The period from 1935 to 1975, when Romantic movement was fading, the Progressive movement was on the rise. Women were slowly gathering up the guts to read something new about the love, sexuality and freedom. His novels had the distinction of being banned from "respectable" households, because they gave "ugly and unhealthy ideas" to the women. He wrote them with short intervals, about one novel a week; some in just two days. Book vendors would get into trains with bundles of magazines and short novels. These novels, a quarter-size of foolscap paper, were sold thick and fast as Kovvali novels had a big clientele.

His work addressed a number of social issues, particularly those affecting women. He advocated women's education and addressed subjects such as unhappy marriages, child marriage and marriage by choice.

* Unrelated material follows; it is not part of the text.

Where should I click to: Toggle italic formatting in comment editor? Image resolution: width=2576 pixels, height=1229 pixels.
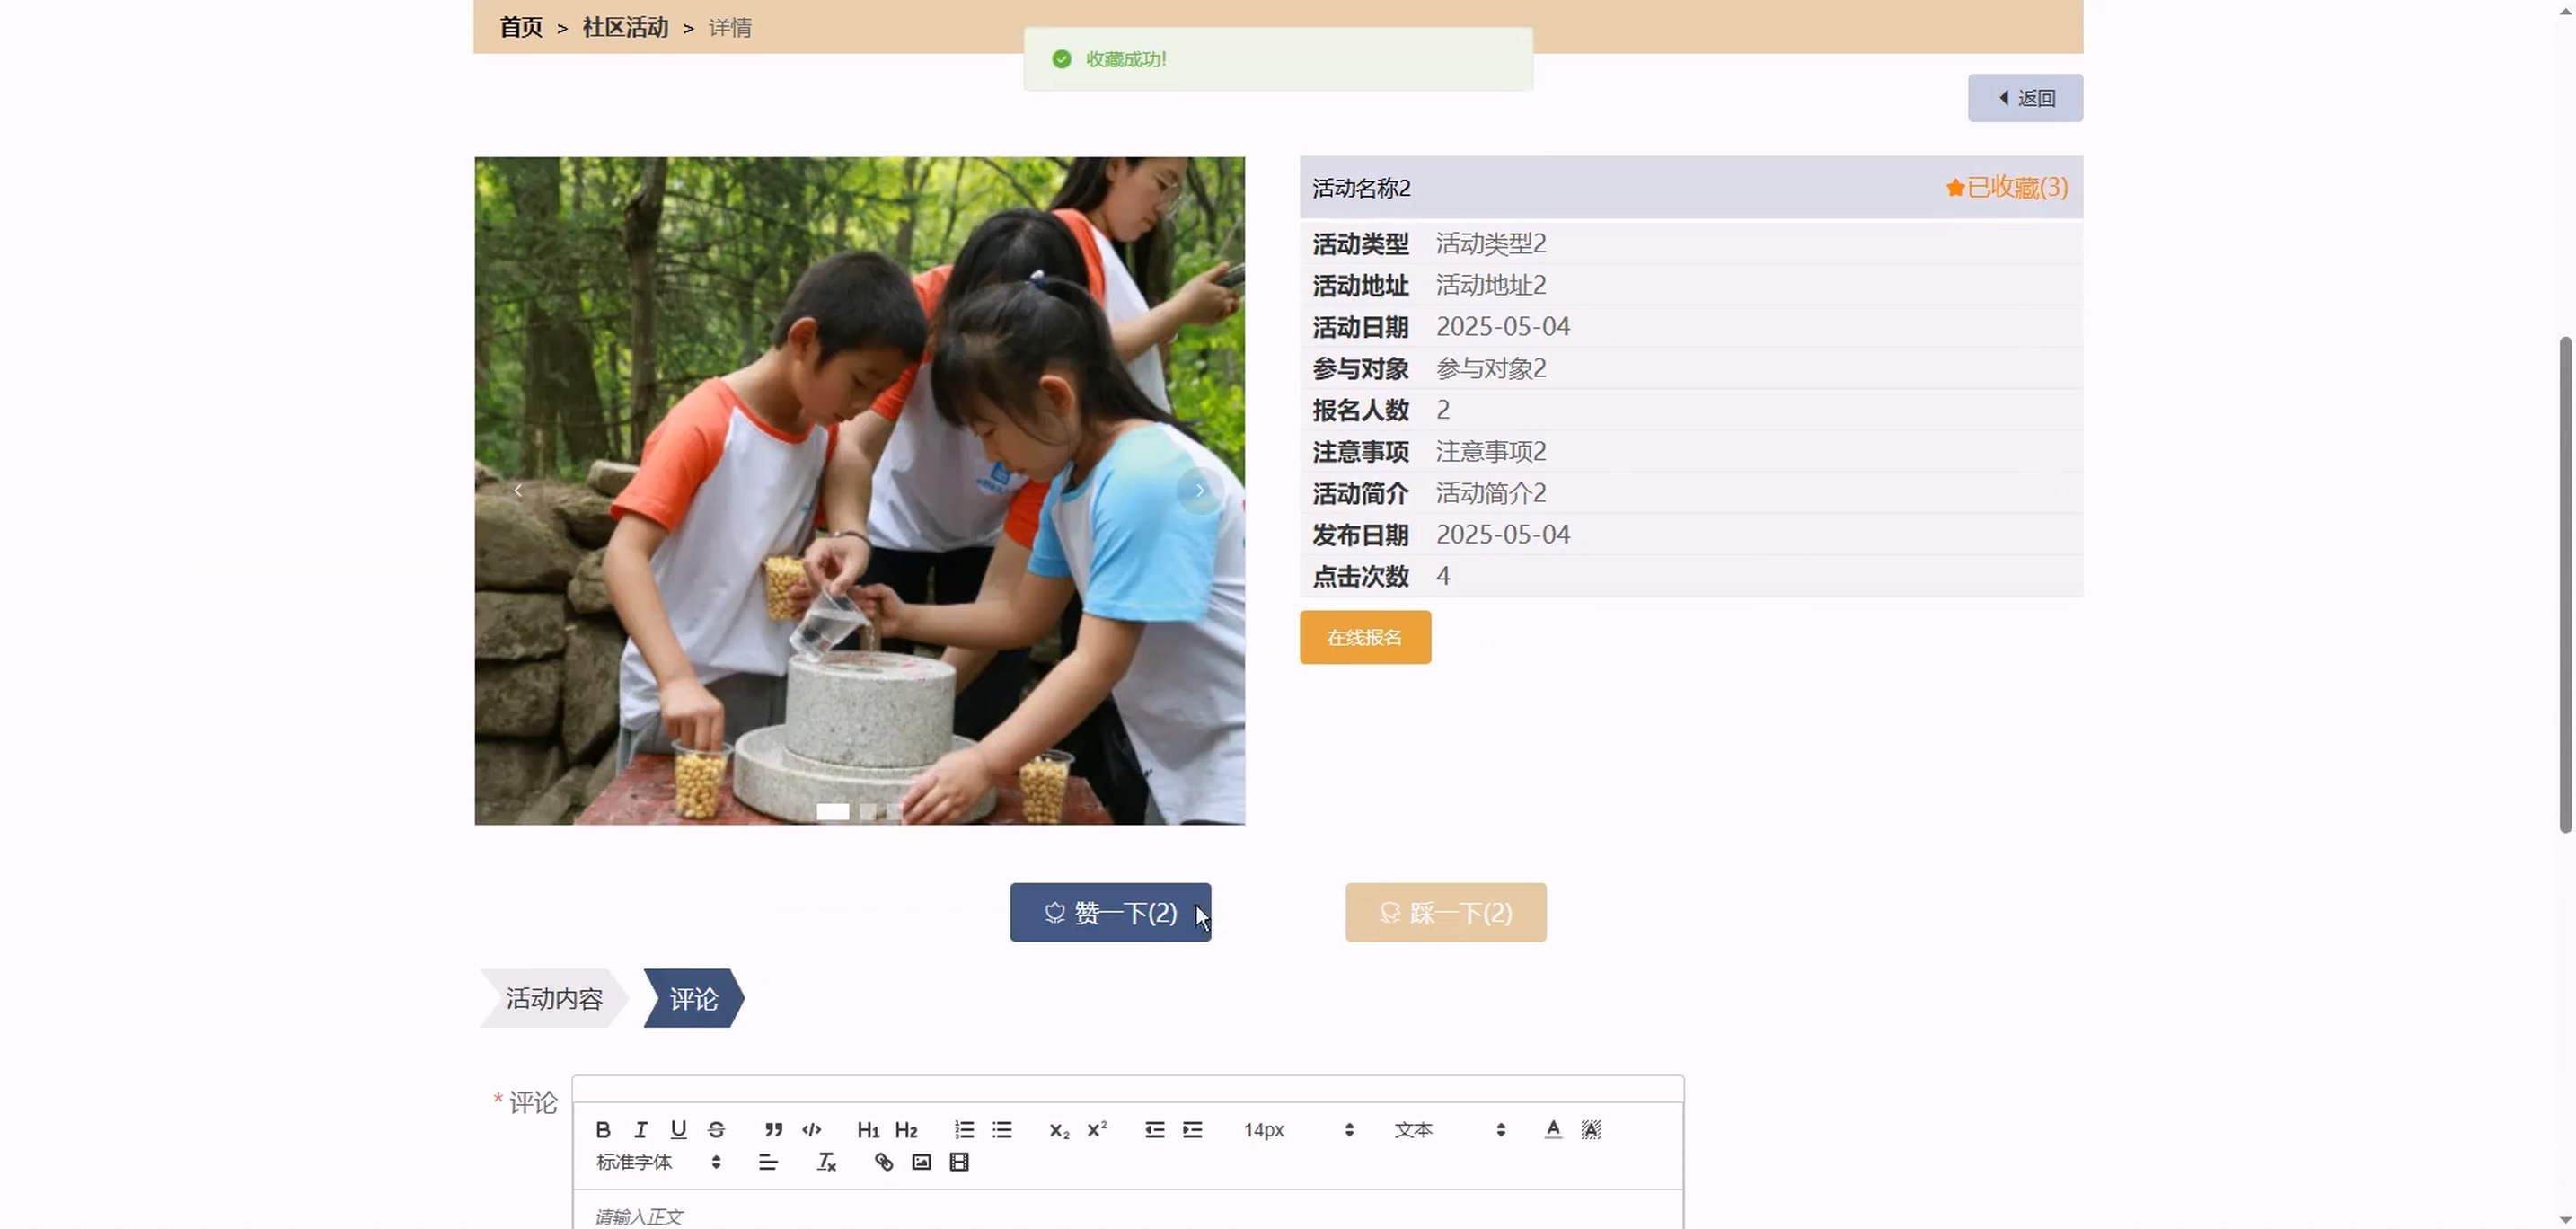pos(641,1129)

His female characters were frequently portryaed as challenging social and familial constraints. His work also addressed themes including hypocrisy, adherence to tradition, greed and corruption.

Some of his novels were adapted for movies in Telugu cinema. D.L. Narayana's production Sipayi Kooturu in 1959,' was the screen version of a Kovvali novel.

Recently, 18 of his novels are published as compilation in 2009 as "Kovvali Navalalu Konni" by Acharya Kottapalli Veerabhadra Rao.

He died in 1975 in Draksharama. He has two sons named Nageswara Rao and Lakshmi Narayana.